I sat and listened quietly as the company discussed the panto for the next half hour. What could be salvaged? What had to be excised from the script? How to remain true to the puffs, which had already been published in city newspapers? How to put Mrs. Hayes’ costumes and Mr. Sharpe’s scenery to their best use? I sat and listened and, as I listened, I realized that my hours in this theatre are finite.

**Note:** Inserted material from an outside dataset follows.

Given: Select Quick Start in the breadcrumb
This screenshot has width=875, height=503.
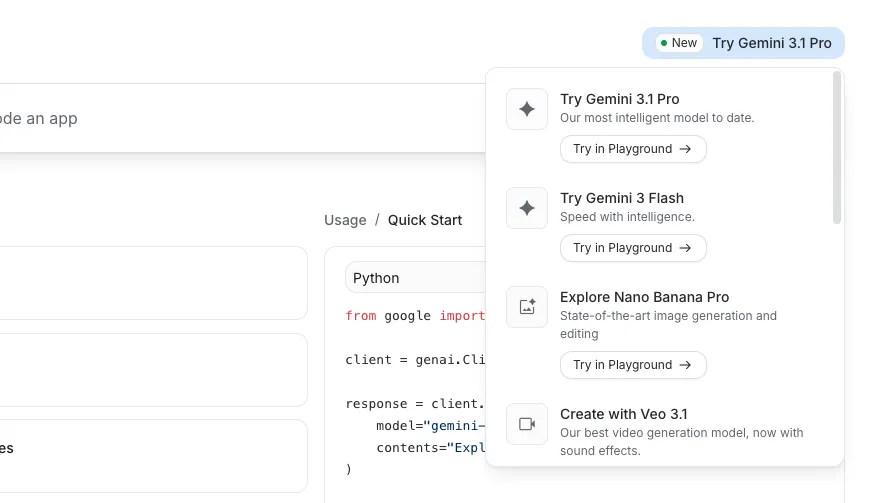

A grand daydream began to take shape in my pitiable imagination, one which I fear will never leave me. I began to think of my brother Charles, my good-hearted and always cheery brother Charles, with whom I had once exchanged unkind words. I daydreamed of Manchester and of a little furniture-making concern there, one which my family has owned for almost a hundred years. Sometimes I have wished that I could go home, return to the awaiting embrace of my brother and his new wife, but never moreso than at that moment.

Friday, 20 December 1850

Mr. Wilton was assaulted after leaving the theatre last evening! I had seen him depart the building shortly after eleven o’clock.
He was carrying his customary valise, which contained the mea
ger takings of the evening’s performance. He always carries a sword-cane for the post-theatre walk to his home. The old Major is still gruffly confident in his ability to protect himself and his belongings should he be confronted with errant knaves during his late-night amble. This morning, his craggy face badly bruised and with a gash above his left eye, he narrated to me the sequence of events which had befallen him last night.

He had just turned off Whitechapel Road into the smoldering
darkness of Fieldgate Street when a young man approached him asking for a light for his cigar. Sensing some duplicity, Mr. Wilton attempted to barrel past the young man, who was dressed in the traditional attire of the mob swell – beaver hat and frock coat and greasy white shirt.

“Where are you off to then, governor?” said the young man. “I asked you for a light.”

Mr. Wilton sensed another presence behind him, but before he could turn and see who was there, he saw a glint of shining wire before his eyes. He instinctively brought his hand up, which now accounts for the nasty gash along the inside of his knuckles. He felt the garroter's wire at his throat and the garroter's leg buckling his knees, forcing him almost to a prostrate position. The swell young man in front of him administered a number of blows and kicks to Mr. Wilton’s stomach and groin, and a third party, whom he did not get a good look at, relieved him of his satchel and of the evening’s profits. This being done, the garroter urged the swell to commit murder. “Shiv him, Wully,” he said, his accent unmistakable, “the bastard did not hesitate to cut me loose when he had the chance.”